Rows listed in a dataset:
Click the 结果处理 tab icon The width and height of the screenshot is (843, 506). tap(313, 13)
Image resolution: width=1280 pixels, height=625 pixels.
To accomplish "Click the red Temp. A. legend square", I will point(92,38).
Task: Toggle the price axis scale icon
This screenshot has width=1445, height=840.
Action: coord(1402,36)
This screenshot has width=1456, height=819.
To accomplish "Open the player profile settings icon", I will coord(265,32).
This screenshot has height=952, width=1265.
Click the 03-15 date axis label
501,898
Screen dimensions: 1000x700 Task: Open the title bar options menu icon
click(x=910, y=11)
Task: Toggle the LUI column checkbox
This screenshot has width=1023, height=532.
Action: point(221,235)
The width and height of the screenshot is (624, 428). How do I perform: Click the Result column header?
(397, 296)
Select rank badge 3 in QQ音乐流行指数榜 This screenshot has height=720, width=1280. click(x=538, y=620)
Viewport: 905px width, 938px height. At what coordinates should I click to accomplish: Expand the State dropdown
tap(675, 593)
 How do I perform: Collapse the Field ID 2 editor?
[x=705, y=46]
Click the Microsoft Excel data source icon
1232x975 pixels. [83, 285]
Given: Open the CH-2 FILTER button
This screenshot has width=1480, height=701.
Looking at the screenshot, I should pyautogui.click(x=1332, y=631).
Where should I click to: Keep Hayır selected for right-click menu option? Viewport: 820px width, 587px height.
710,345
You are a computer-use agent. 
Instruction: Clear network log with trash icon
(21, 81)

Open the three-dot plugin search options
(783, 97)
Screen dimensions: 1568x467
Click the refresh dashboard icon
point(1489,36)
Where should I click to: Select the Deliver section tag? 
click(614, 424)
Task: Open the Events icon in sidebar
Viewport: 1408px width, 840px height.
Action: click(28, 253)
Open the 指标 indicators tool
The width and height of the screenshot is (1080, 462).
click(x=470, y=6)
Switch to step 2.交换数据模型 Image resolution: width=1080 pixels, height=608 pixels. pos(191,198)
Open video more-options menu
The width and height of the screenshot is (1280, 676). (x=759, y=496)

**AIM**
Copy the rows word for word, starting from the first row and continuing through the line that contains "click(x=910, y=11)", inclusive.

**EXERCISE RESULT**
Click the 结果处理 tab icon The width and height of the screenshot is (843, 506). tap(313, 13)
Image resolution: width=1280 pixels, height=625 pixels.
To accomplish "Click the red Temp. A. legend square", I will point(92,38).
Task: Toggle the price axis scale icon
This screenshot has width=1445, height=840.
Action: coord(1402,36)
This screenshot has width=1456, height=819.
To accomplish "Open the player profile settings icon", I will coord(265,32).
This screenshot has height=952, width=1265.
Click the 03-15 date axis label
501,898
Screen dimensions: 1000x700 Task: Open the title bar options menu icon
click(x=910, y=11)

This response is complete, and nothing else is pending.